Just months after striking its $11.5 billion deal for Acceleron Pharma, Merck & Co. has telegraphed its plans to cut back at its newly acquired unit.
Merck is laying off a clutch of Acceleron staffers in Cambridge, Massachusetts, according to a Worker Adjustment and Retraining (WARN) notice published by the state this week. The job cuts, which will affect 143 employees, will occur between May 31 and Nov. 18, a Merck spokesperson confirmed via email.
Acceleron is headquartered in the Boston suburb at 128 Sidney Street, the company says on its website.
“On Tuesday, March 15, Merck issued a Worker Adjustment and Retraining Notification Act (“WARN”) notice to 143 legacy employees of Acceleron Pharma who will be separating from the company in a phased manner through November 18, 2022," Merck's spokesperson said.
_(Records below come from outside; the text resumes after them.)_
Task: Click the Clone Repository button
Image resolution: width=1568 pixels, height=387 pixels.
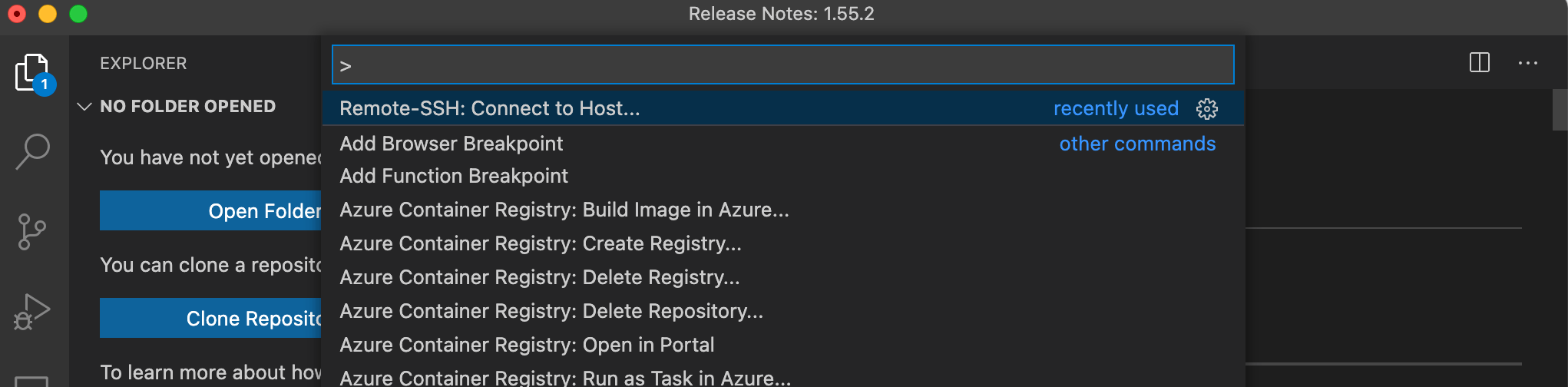Action: [211, 319]
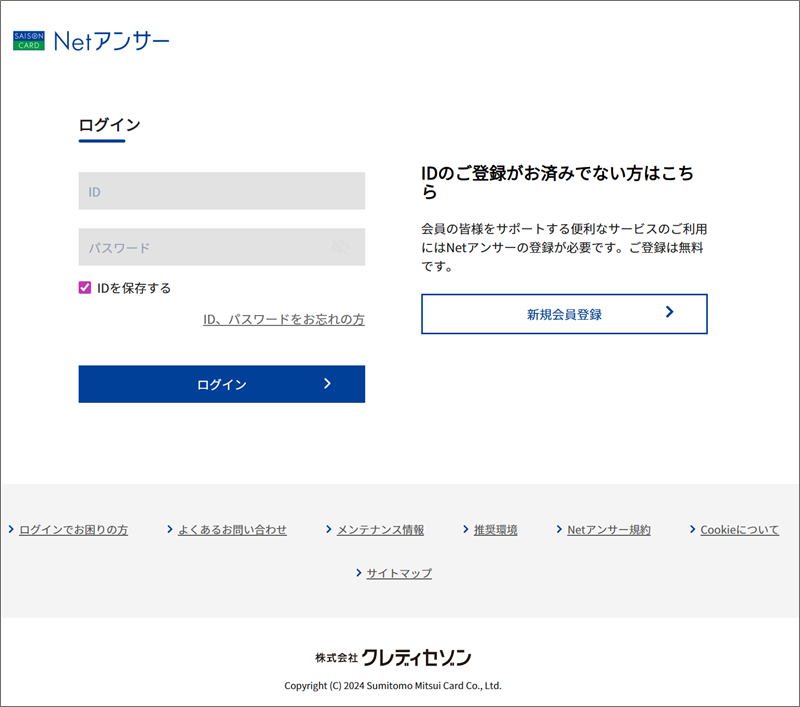Select the ログイン heading tab
Viewport: 800px width, 707px height.
coord(109,125)
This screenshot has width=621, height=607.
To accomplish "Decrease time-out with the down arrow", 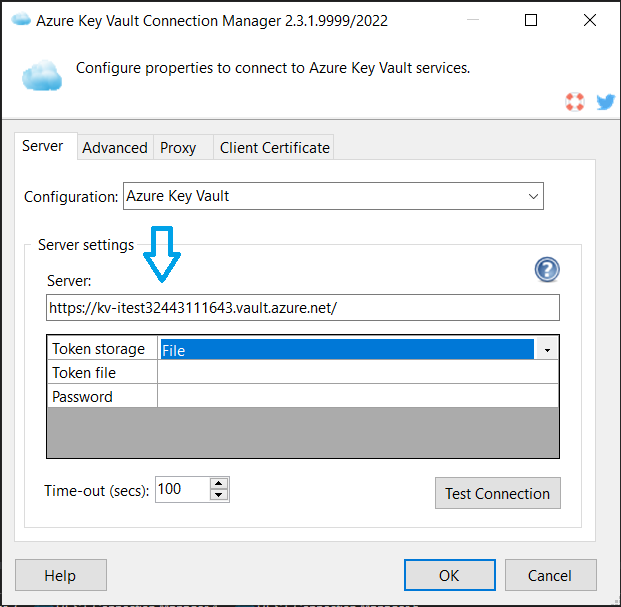I will click(219, 495).
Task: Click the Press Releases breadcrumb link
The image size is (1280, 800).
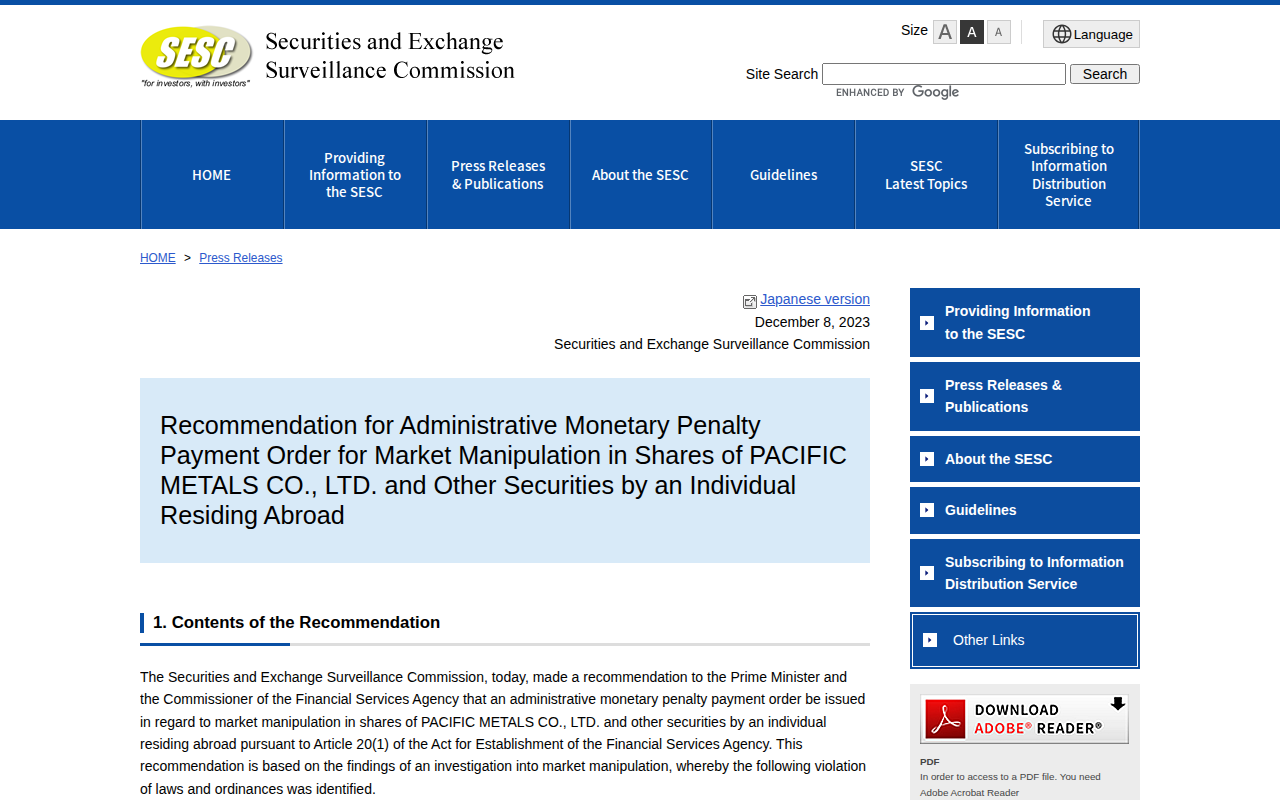Action: pos(241,258)
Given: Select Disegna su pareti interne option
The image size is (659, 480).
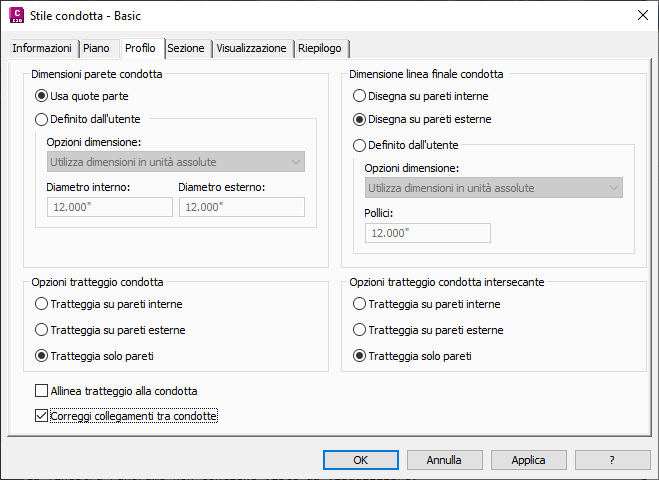Looking at the screenshot, I should (360, 97).
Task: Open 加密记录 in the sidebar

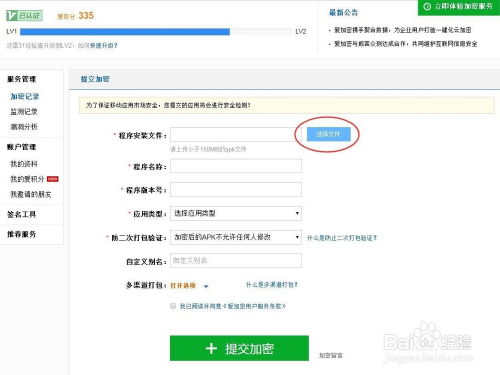Action: pos(25,97)
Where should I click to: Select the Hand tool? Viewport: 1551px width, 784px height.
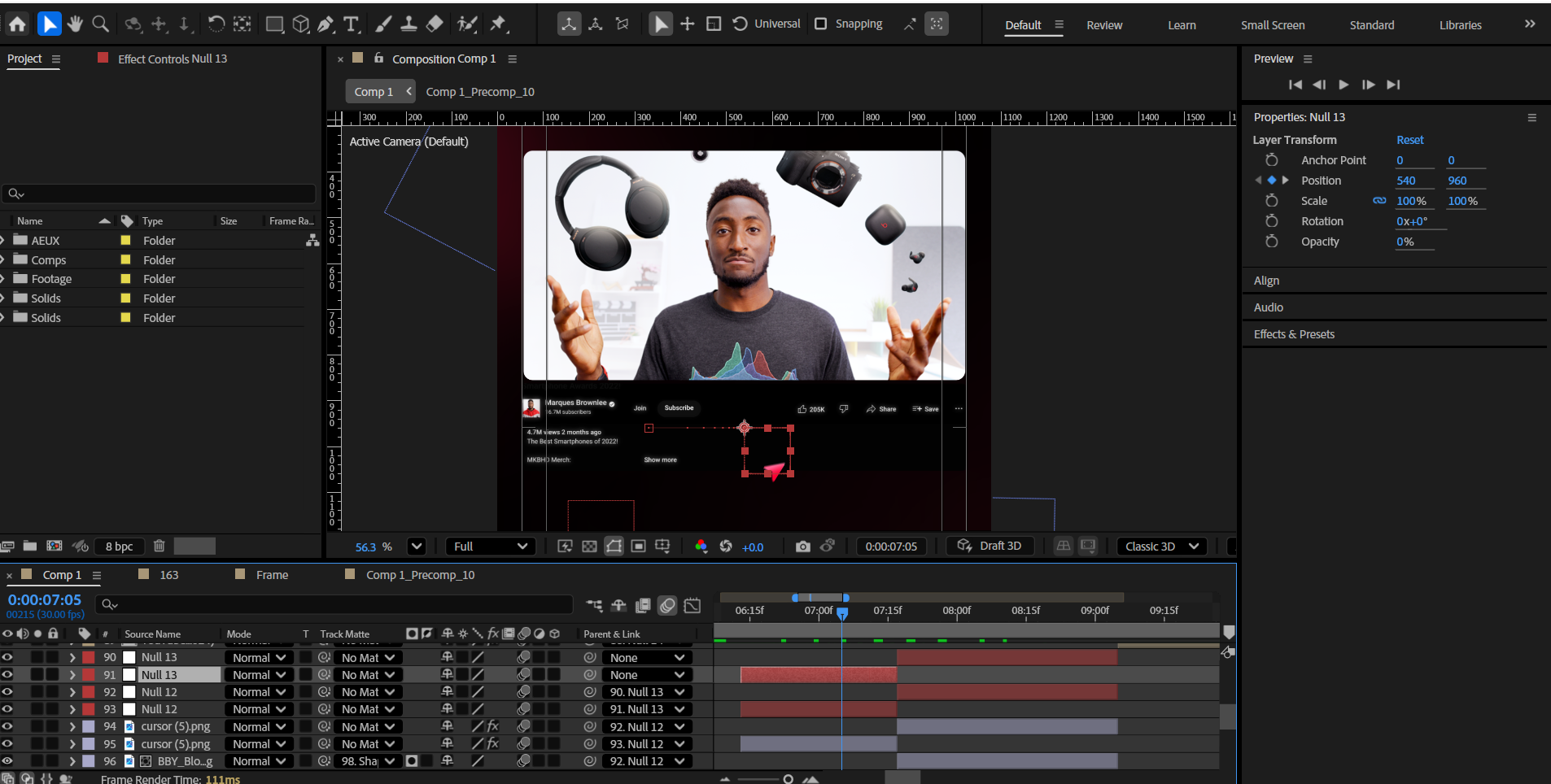coord(75,24)
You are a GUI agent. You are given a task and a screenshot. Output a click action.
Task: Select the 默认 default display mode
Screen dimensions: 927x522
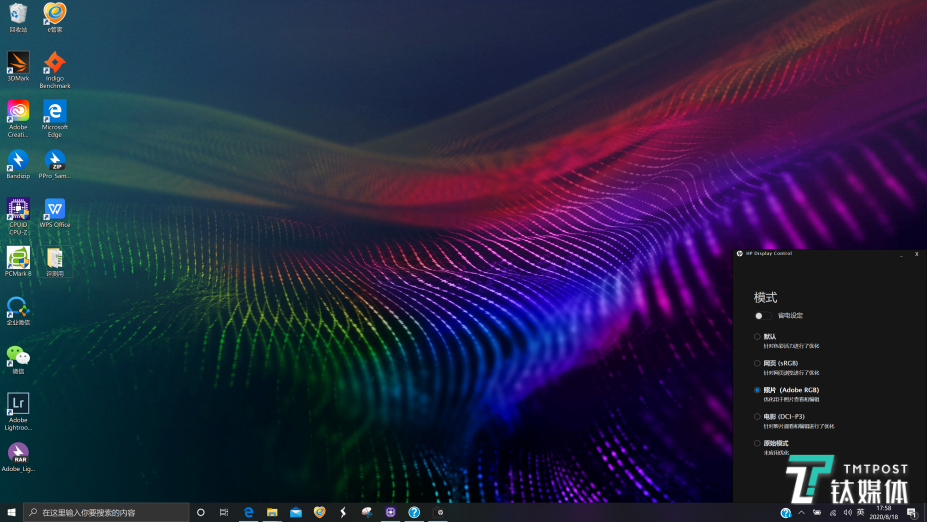point(758,337)
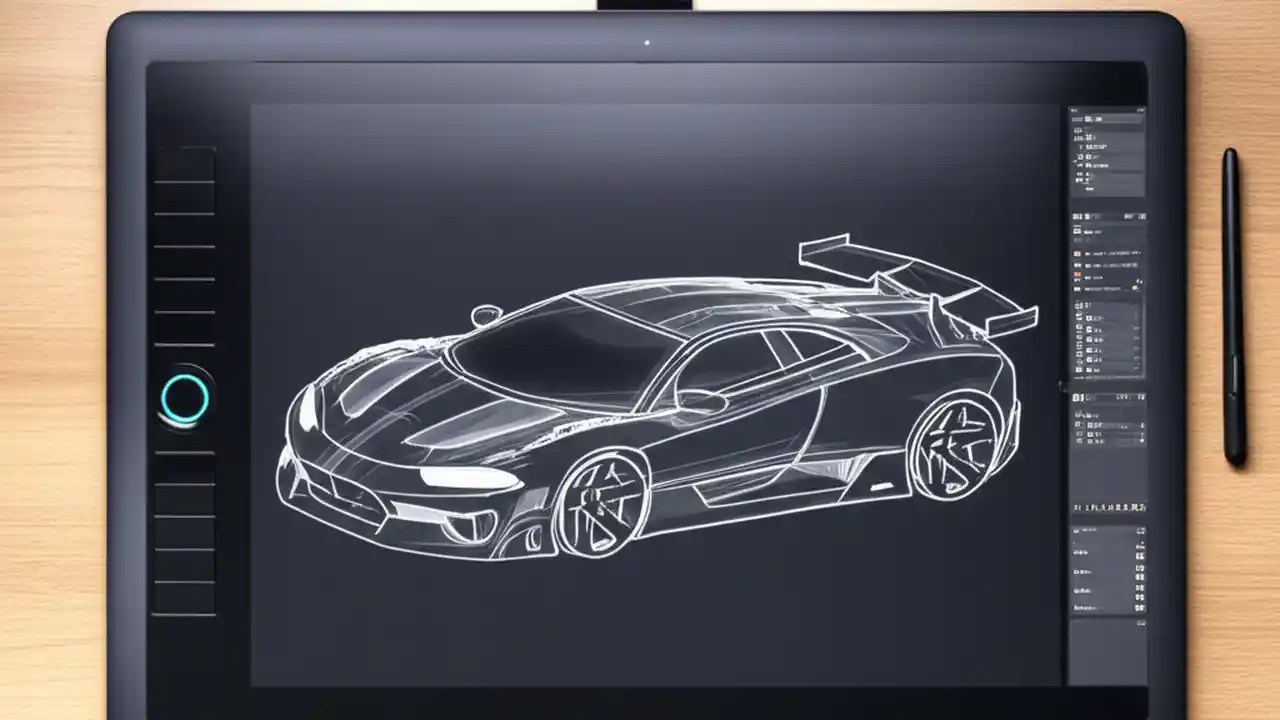
Task: Click the topmost express key on the tablet's left edge
Action: pyautogui.click(x=188, y=160)
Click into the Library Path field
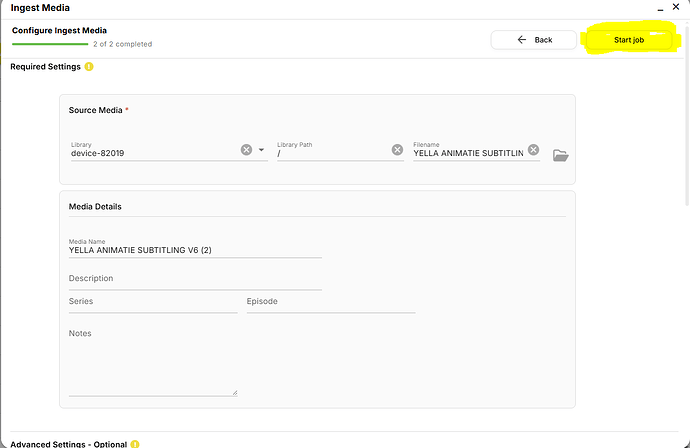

Around the time of the buyout, employees were either offered a full-time role or asked to stick around to support the integration for a preset period of time, the spokesperson said.
"As part of the ongoing integration of Acceleron, we have extended more than 160 offers since November 2021, of which 75% have accepted positions since the acquisition was announced," she said.
Merck’s $11.5 billion Acceleron buyout was one of the largest M&A deals of 2021—and it was also among the most contentious. The deal wrapped up in November despite antitrust concerns and protests from rebel Acceleron investors.
The takeover let Merck get its hands on Acceleron’s lead clinical candidate sotatercept, a potential first-in-class therapy for pulmonary arterial hypertension (PAH) that could hit $2 billion to $3 billion in peak sales, as well as marketed anemia med Reblozyl (luspatercept), which generated $551 million in full-year 2021 sales. Reblozyl owner Bristol Myers Squibb will pay low- to mid-20% royalties to Merck based on Reblozyl sales now that Acceleron is flying Merck’s flag.
Last fall, some of Acceleron’s shareholders pushed back against the transaction, arguing it offered a premium well below previous deals within the sector and significantly undervalued the company. They recommended Merck and Acceleron wait until after the FDA’s review of sotatercept in PAH.
In addition, the takeover faced antitrust concerns tied to sotatercept. Merck already has a Bayer-partnered drug for PAH dubbed Adempas, and it’s developing an inhaled follow-up that’s now in phase 2/3 trials. As a result, the New Jersey-based drugmaker had to refile its premerger notification with the Federal Trade Commission in November to give the agency extra time for review. The deal closed on Nov. 22.
Since then, Reblozyl has hit a delay in an expansion bid. The FDA's new decision date for the drug's application to treat anemia in adults with non-transfusion-dependent (NTD) beta thalassemia is in late June.
Meanwhile, just last week, Merck told Fierce Pharma it was shutting down production at its Cherokee manufacturing facility in Danville, Pennsylvania, sometime in 2024. The decision will ultimately affect about 300 full-time jobs, with layoffs set to occur in phases “over a number of years,” the company said.
Editor's note: This story has been updated with comments from Merck & Co. Additionally, the article originally cited a Worker Adjustment and Retraining Notification Act notice that incorrectly stated the layoffs would affect 170 employees. The number of employees is actually 143, Merck confirmed.